Fun fact: Grover's algorithm is a rare example of an algorithm that was proven optimal before it was invented.

eru 2 days ago | parent [-]

If you like this kind of thing: there's a deterministic algorithm for finding minimum spanning trees in a graph that's proven optimal, but no one knows its exact runtime.

Basically, the best they've proven is something like O(n * inverse_ackermann(n)), but it seems likely the algorithm actually runs in O(n). We also already have a randomised algorithm for this problem that runs in O(n) expected time on worst case input. The expectation is over the random choices.

https://en.wikipedia.org/wiki/Expected_linear_time_MST_algor...

gpderetta 2 days ago | parent [-]

Interesting, after the mention of inverse Ackerman and spanning trees, I was sure this was going to be Union-Find (i.e. Kruskal's)!

eru a day ago | parent [-]

No, it's based on soft heaps. A remarkable data structure that I recently used to prove that you can simulate a priority queue in linear time.

By simulate I mean:

You get a sequence of instructions like 'insert x' and 'delete minimum', and you want to know what's elements are left in your priority queue at the end; but you don't care about any intermediate state.

It turns out that even in the comparison model, you can answer this question in linear time in the worst case. Precisely, with no approximation.
···
According to the discussion, what data structure is the proven-optimal minimum spanning tree algorithm based on? The entries that come next have no connection to the discussion above.
···
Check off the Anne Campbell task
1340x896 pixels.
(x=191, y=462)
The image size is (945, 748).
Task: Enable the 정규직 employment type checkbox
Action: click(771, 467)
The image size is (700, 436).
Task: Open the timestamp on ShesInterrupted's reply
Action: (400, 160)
···
→ **WRITTEN ANSWER**
Soft heaps.